A driver’s license is essential to getting and keeping a job in Georgia. Despite this, thousands of Georgians have their license suspended every year for reasons unrelated to dangerous driving, making it difficult to maintain employment and support their families. To address this, Georgia Justice Project (GJP) partnered with community organizations and the business community to champion a new law (SB 10) that both reduces driver’s license suspensions and provides a better path for drivers to get licenses back after missing traffic court. SB 10 was signed into Georgia law earlier this year and went into effect July 1, 2022. Here is what you should know about this new law, and how it benefits everyday Georgians.
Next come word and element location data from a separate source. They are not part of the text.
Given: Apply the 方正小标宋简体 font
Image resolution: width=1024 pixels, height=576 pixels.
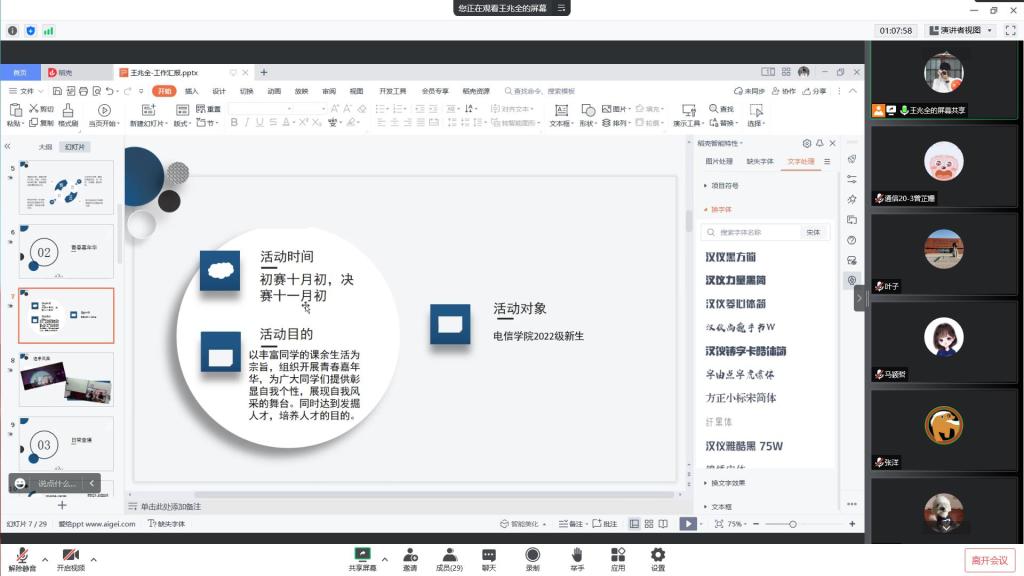Looking at the screenshot, I should coord(741,398).
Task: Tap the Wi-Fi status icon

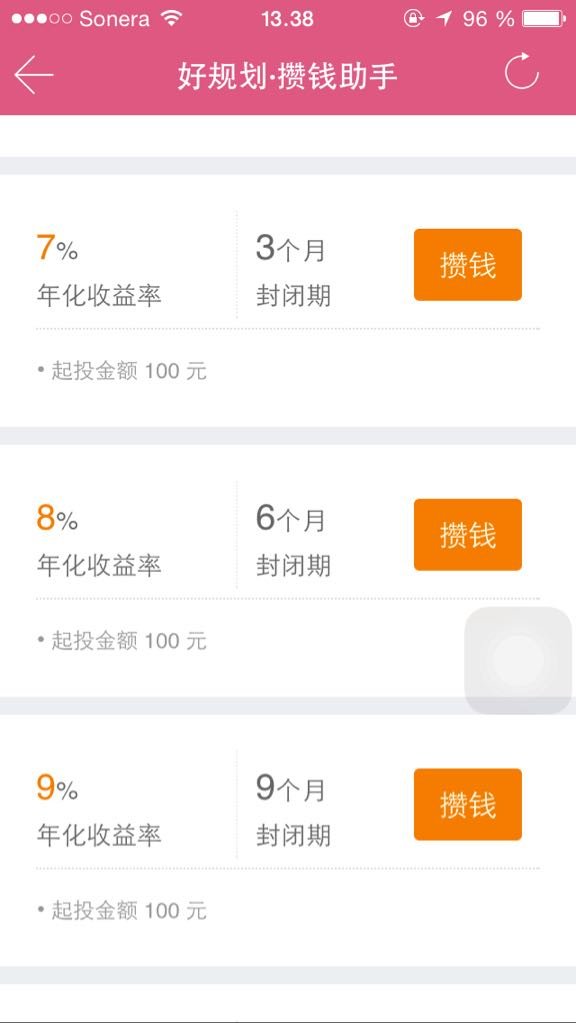Action: [172, 18]
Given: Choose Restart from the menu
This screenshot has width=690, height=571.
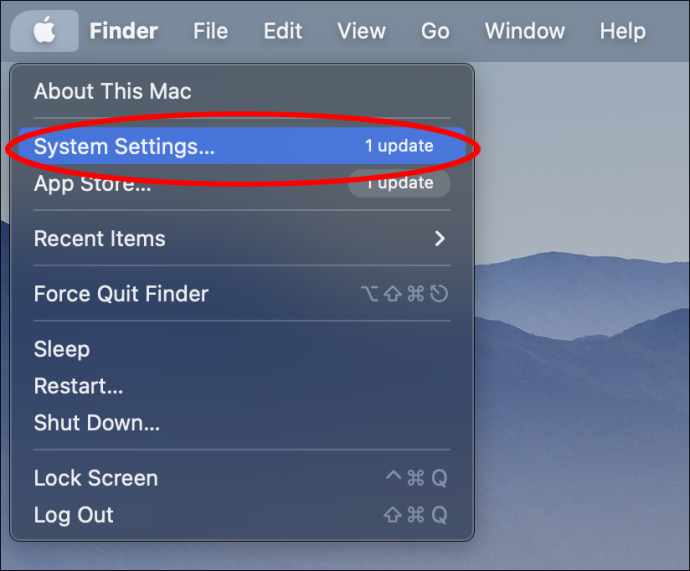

Why do driver’s licenses matter? According to the U.S. Census, nearly 80% of Georgians drive to work. Studies show almost half of people who lose their license lose their job. Before this new law, 105,000 driver’s licenses were suspended in Georgia annually solely for missing traffic court—not because of a new offense or dangerous driving. Suspensions for missing traffic court were automatic; a judge was powerless to stop it. There are many reasons why someone might miss their traffic court date—inability to take time off work, lack of transportation or childcare, being in the hospital, being incarcerated or deployed overseas, not receiving notification, etc. At a time when businesses are experiencing a shortage of workers, license suspensions hurt Georgia families, businesses, and the economy.
How does SB 10 benefit everyday Georgians? SB 10 replaces the old, automated license suspension process by giving judges power to decide both when to suspend and when to reinstate a license. This new law will help Georgians keep and regain their driver’s licenses so they can drive to work and support their families. SB 10 enables a judge to stop the suspension before it starts for any reason. This reform also provides an easier path to reinstatement for people whose license was suspended for missing traffic court. Drivers used to have to resolve their case and pay fines and fees before getting their license back; now, judges can reinstate a license at any time. Judges can also waive fees that prevented low-income drivers from getting their license back.